You may have noticed that there's been a bit of controversy surrounding the recent Ghostbusters reboot. But while the movie seems to have received more positive reviews than negative ones, everyone agrees that the video game tie-in is awful. Now, it's been revealed that just three days after its release, the development studio behind the game filed for Chapter 7 bankruptcy.

As reported by Kotaku's Jason Schreier, Fireforge Games' Ghostbusters title was released alongside the movie on July 12 to overwhelmingly negative reviews, receiving an average rating of 41/100 from publications and a user score of 0.3/10, according to Metacritic.

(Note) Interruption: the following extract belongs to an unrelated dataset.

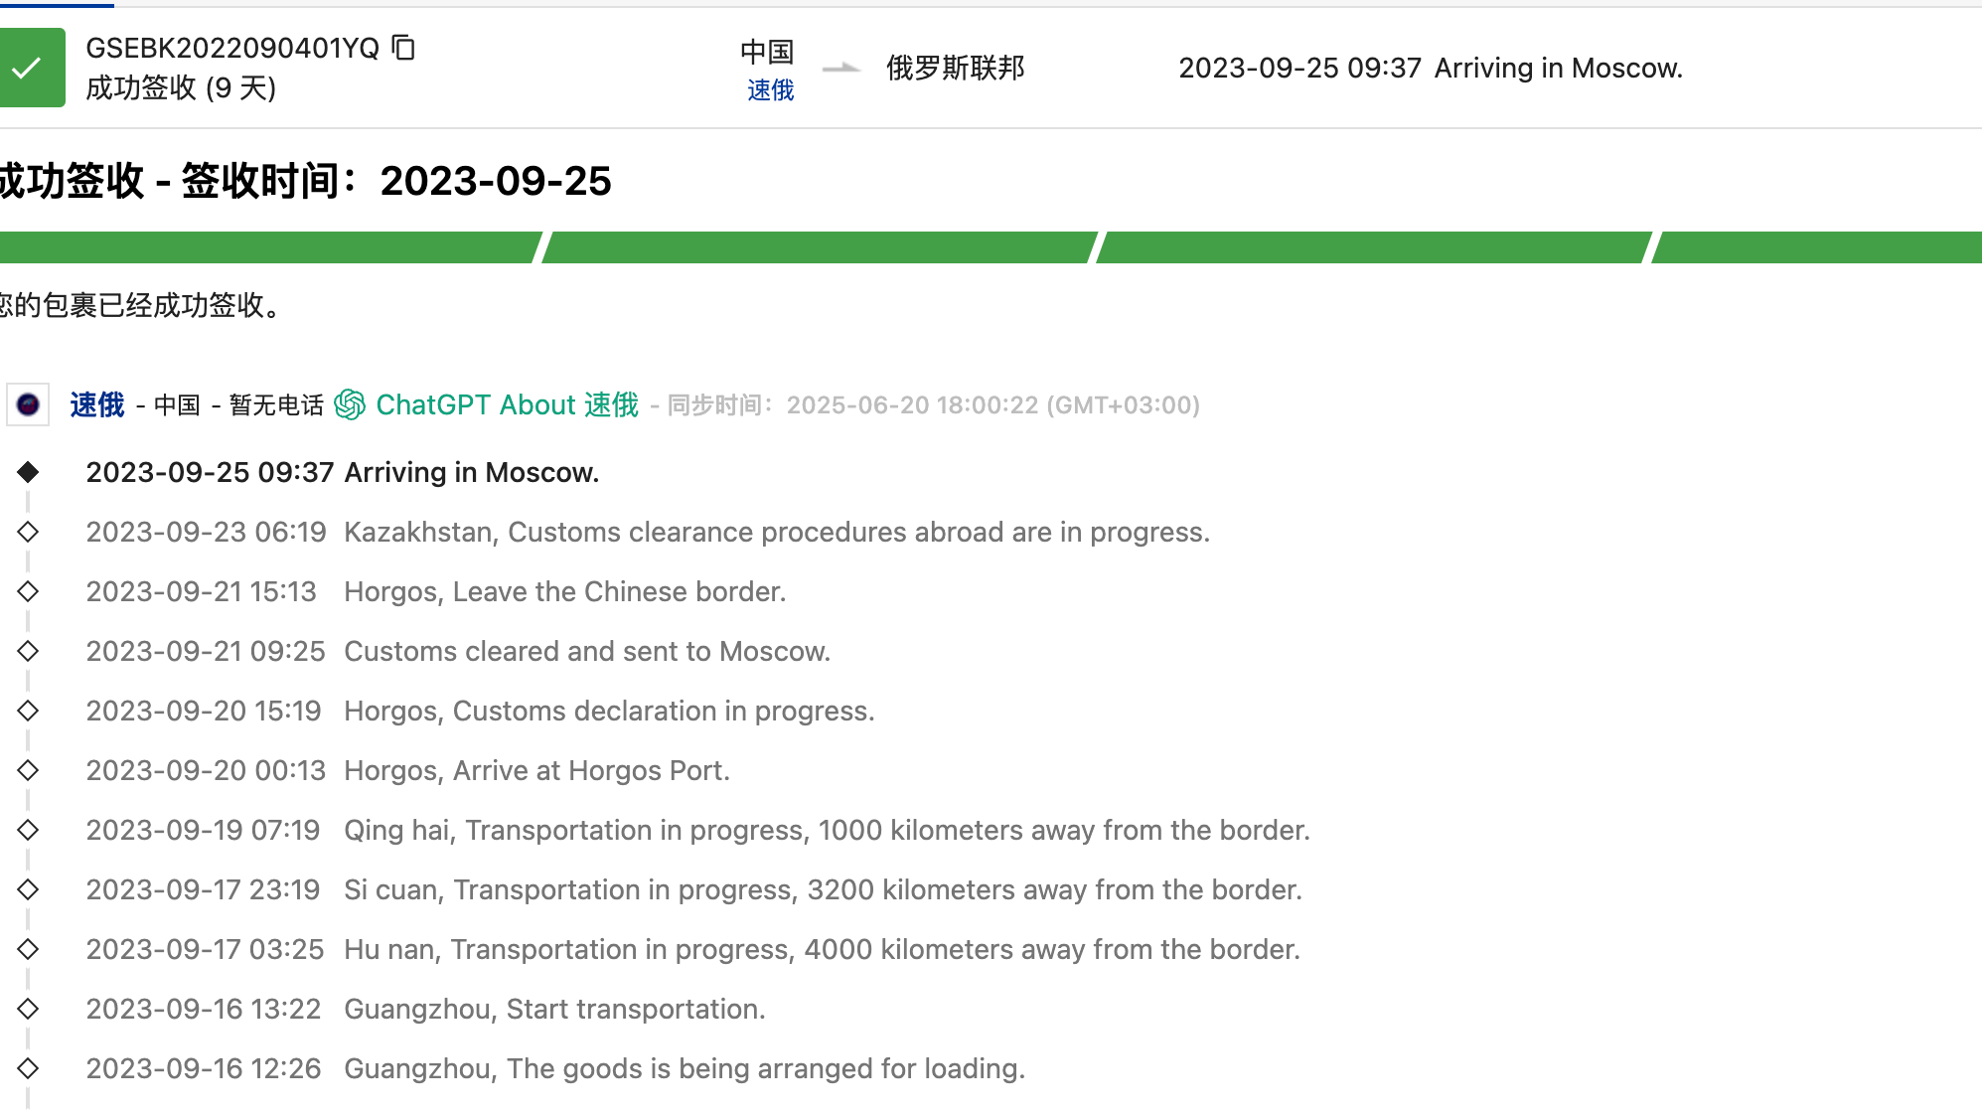This screenshot has height=1115, width=1982.
Task: Click the bold 速俄 carrier name link
Action: (97, 404)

The fact that the twin-stick shooter was developed in under eight months is likely one of the main reasons why it turned out so bad. On July 15, Fireforge started bankruptcy proceedings, but this had little relation to Ghostbusters' poor reception and sales.

The studio, which was founded by ex-Blizzard employee Tim Campbell in 2011, had been embroiled in several lawsuits. Fireforge had worked on two unreleased MOBAs over the last five years. The first, codenamed Zeus, was to be published by hardware company Razer; the second, this one codenamed Atlas, was funded by Tencent. The Chinese publishing behemoth, which owns League of Legends developer Riot Games, has a 37 percent stake in Fireforge.

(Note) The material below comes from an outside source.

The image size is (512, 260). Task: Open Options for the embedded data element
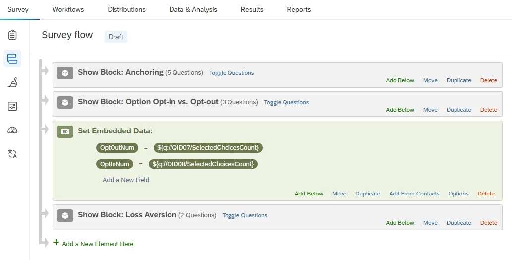point(458,194)
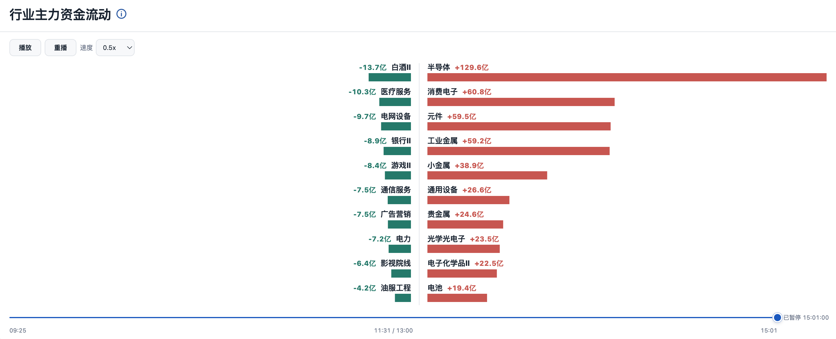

The bankruptcy filings show that Fireforge owes around $11.3 million to Tencent, and is also involved in a lawsuit with Min Productions - a company owned by Razer CEO Min-Liang Tan.

Tan says Fireforge used the money it was given to complete Zeus to work on Atlas, though the US firm claims it only started working on the Tencent title once Min Productions stopped paying it.

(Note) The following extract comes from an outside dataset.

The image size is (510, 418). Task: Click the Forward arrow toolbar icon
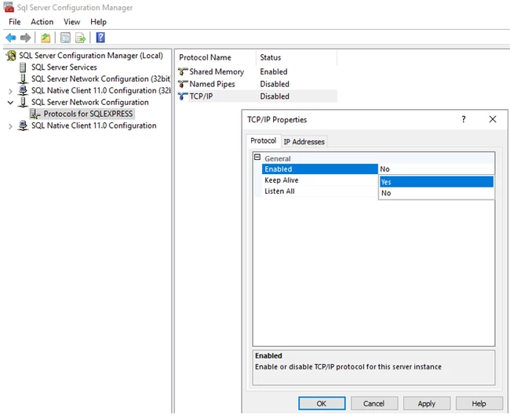coord(25,38)
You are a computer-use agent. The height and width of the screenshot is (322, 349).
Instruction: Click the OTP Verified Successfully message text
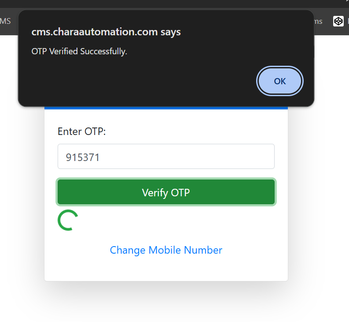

Additionally, Fireforge was sued in 2015 by lawyer Richard Land, who was selling off the games and IPs of Kingdoms of Amalur: Reckoning developer 38 Studios. He claims Fireforge signed a contract to license 38 Studios' social media platform, Helios, for $3.7 million, but instead used the money to hire former employees of the defunct company and develop a similar platform of its own.

So while the Ghostbusters game's failure wasn't directly responsible for Fireforge's bankruptcy, it may have bought the studio a little more time had it been successful.